» **EXERCISE PROMPT**
When you reach the records below, repeat each one exactly as written.

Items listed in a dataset
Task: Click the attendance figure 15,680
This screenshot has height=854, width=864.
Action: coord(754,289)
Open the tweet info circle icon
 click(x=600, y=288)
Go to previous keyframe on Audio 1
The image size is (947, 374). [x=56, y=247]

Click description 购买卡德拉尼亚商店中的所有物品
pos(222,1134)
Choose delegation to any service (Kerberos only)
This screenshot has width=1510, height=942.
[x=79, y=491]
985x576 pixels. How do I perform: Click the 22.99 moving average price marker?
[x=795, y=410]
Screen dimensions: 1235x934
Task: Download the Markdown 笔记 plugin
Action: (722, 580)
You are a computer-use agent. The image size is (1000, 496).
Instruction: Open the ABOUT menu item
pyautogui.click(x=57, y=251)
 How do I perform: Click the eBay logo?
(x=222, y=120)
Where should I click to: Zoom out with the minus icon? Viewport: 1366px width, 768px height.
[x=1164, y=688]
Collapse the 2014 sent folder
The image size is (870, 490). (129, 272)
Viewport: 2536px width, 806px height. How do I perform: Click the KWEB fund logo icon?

» **SOLVED EXERCISE**
Task: Click the attendance figure 15,680
This screenshot has height=854, width=864.
Action: coord(754,289)
Open the tweet info circle icon
 click(x=600, y=288)
Go to previous keyframe on Audio 1
The image size is (947, 374). [x=56, y=247]

Click description 购买卡德拉尼亚商店中的所有物品
pos(222,1134)
Choose delegation to any service (Kerberos only)
This screenshot has width=1510, height=942.
[x=79, y=491]
985x576 pixels. How do I perform: Click the 22.99 moving average price marker?
[x=795, y=410]
Screen dimensions: 1235x934
Task: Download the Markdown 笔记 plugin
Action: (722, 580)
You are a computer-use agent. The image size is (1000, 496).
Instruction: Open the ABOUT menu item
pyautogui.click(x=57, y=251)
 How do I perform: Click the eBay logo?
(x=222, y=120)
Where should I click to: Zoom out with the minus icon? Viewport: 1366px width, 768px height.
[x=1164, y=688]
Collapse the 2014 sent folder
The image size is (870, 490). (129, 272)
Viewport: 2536px width, 806px height. How do I perform: Click the KWEB fund logo icon?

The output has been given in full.